– free account for educators & students

I’ve extolled the virtues of Prezi before, and have shared my first example presentation (see related links below for URLs).

Now, however, the bods over at Prezi have been listening to the comments that have been posted to twitter and they’ve ‘released’ an account for educators and students.

What’s the fuss, I hear you cry? The fuss is that you can now do more, and it’s still free.

Last week there were three account types;

  • Public: free, 100mb space and all your work has the Prezi watermark (not so bad).
  • Enjoy: $59 per year, 500mb space, set work to private, and no watermark.
  • Pro: $159 per year, 200mb space, work offline, and the same as the Enjoy above.
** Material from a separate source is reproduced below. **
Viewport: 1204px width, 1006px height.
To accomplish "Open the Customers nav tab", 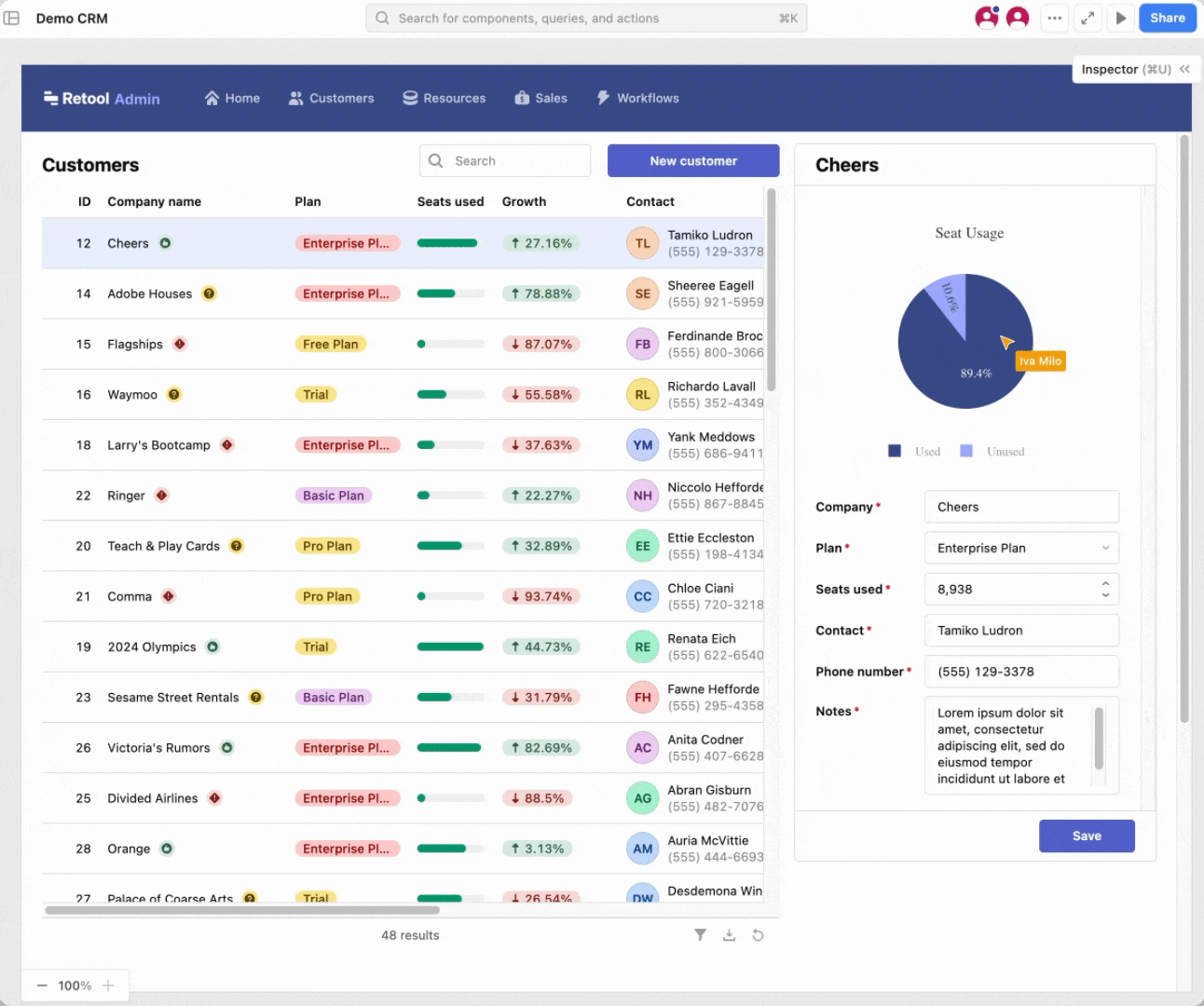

But now there is the ‘Edu’ packages of the above;

  • Public: same as public above.
  • Edu Enjoy: same as Enjoy above, but free!
  • Edu Pro: same as Pro above but only $59 per year.

The Edu packages don’t have the Prezi watermark on the final presentations, but they do have a brief ‘educational’ use text shown while the presentation loads.

If, like me, you already had a Prezi account, you’ll find you can’t just simply sign up for the new Edu accounts. You’ll have to login to Prezi, then ‘upgrade’ your account. Enjoy.

You can now embed YouTube videos in a presentation, whereas before you would have to download them and load the media file into Prezi. This is not limited to the Edu accounts.

I’ve been playing and using Prezi for a couple of months and am fairly confident I know what I’m doing (most of the time) but they have also produced this manual – Prezi Online Manual.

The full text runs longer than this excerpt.